Though we had surmised before in whose presence we were, and felt the divinity of that presence-though every incident
that preceded this interview had prepared us for something of high and solemn import to follow, and though the opening of the audience had left us nothing to divine respecting the being that thus deigned to accord it, still, when we thus found ourselves beyond all doubt in the actual presence of the great Historian of New-York, the Dutch Herodotus, (as in compliment to the Greek annalist he has been called,) so overcome, so overwhelmed were we with the momentousness of the occasion, that the few incoherent sentences which first escaped us in reply to his address passed from our memory as soon as they were uttered, and we have only now a general impression of the part we took at the opening of this singular confer
After stating to the sage that he had misconceived our design, in thinking we meditated any thing so presumptuous as supplying his place, as the quondam guardian of his favorite city, and that we had only assumed his name as good catholics when they take the cowl sometimes adopt that of their tutelar saint, we briefly mentioned those details of our design, with which the reader is already sufficiently acquainted from the prospectus, and then went on to observe:—That we well knew our publication must, at starting, owe its chief value and patronage to that pride of citizenship, widely distinct from a narrow cockney spirit, which, though latent, was still strong among the townsmen of the immortal Diedrich; but, that, though confidently relying upon this genial feeling, as the fulcrum of our first endeavors, it was upon broader and more general grounds we placed our hopes of final success.
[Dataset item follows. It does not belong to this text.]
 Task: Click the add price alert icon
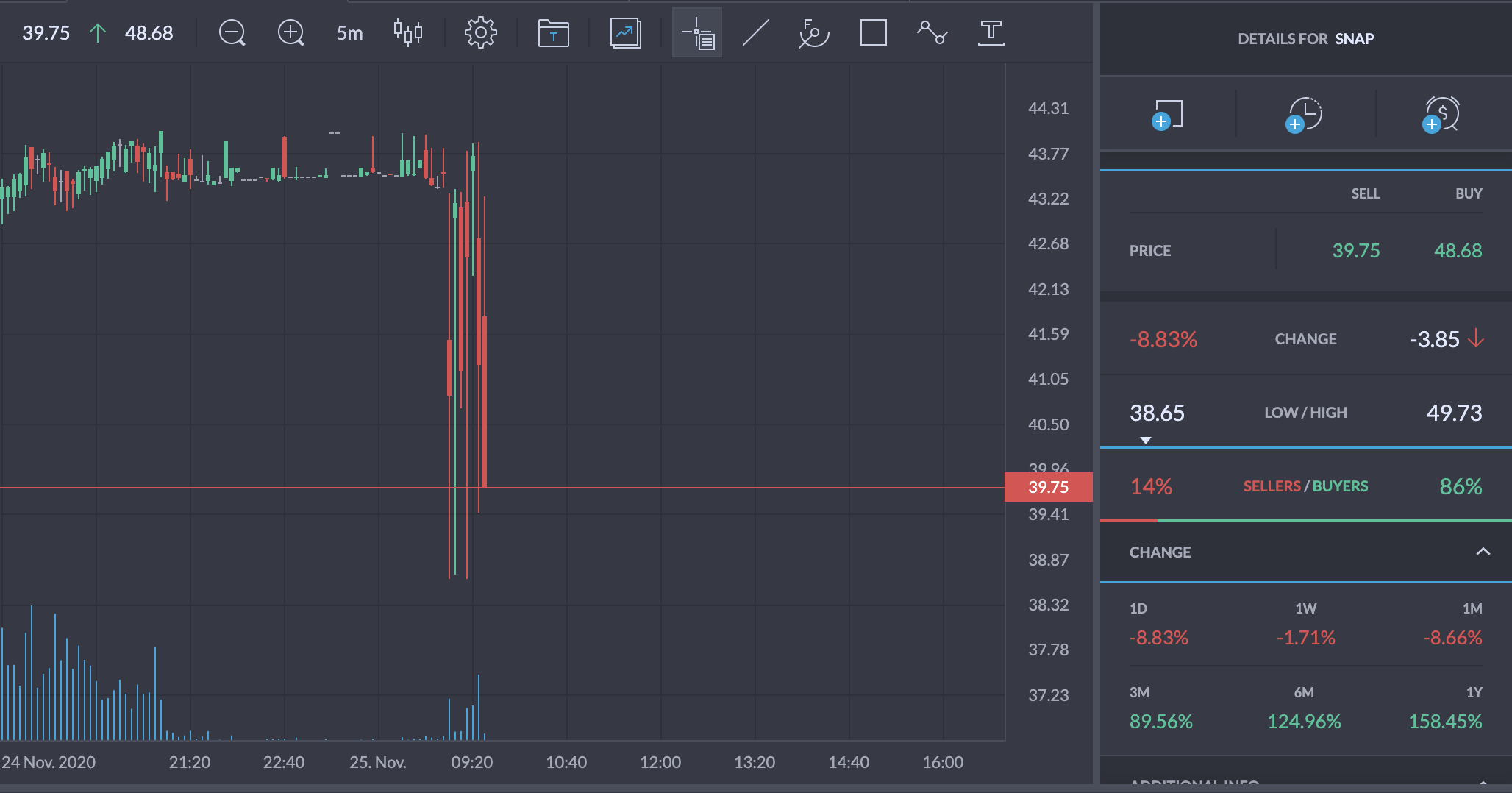[x=1441, y=115]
For as the rest of the country naturally looked to this metropolis for the mart of intelligence, as well as that of business, each organ that aided the emanation of literature hence, would tend also to concentrate it here, and—while our pages were open to the contribution of talent generally, when presented in a concise and animated form, provided only that sectarian discussion and party politics were not ingredients—we therefore expected to enlist ability, and consequently patronage, from every part of the country.
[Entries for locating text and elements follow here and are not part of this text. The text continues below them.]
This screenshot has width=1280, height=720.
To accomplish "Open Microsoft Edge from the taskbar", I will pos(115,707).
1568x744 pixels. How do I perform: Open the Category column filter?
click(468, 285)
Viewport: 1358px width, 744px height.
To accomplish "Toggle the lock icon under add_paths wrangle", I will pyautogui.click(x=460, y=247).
And much else did we add to the same purpose, which, dull and uninteresting as it is to the reader, the illustrious shade seemed to take in very good part, and even listen to in a manner highly flattering to us. After readily forgiving us the liberty taken with his name, in consideration of our having restored it to its ancient spelling, a little
matter, but which in fact tickled him mightily, especially when we informed him that it was in consequence of a request officially preferred by the Burgomasters of the ancient city of Albany, the Historian pursued his remarks in a sly vein of banter, that showed his joking propensities had survived even in the grave. The subdued tone of quiet humor in which they were uttered, however, is lost entirely, when we attempt to transfer what he said to paper.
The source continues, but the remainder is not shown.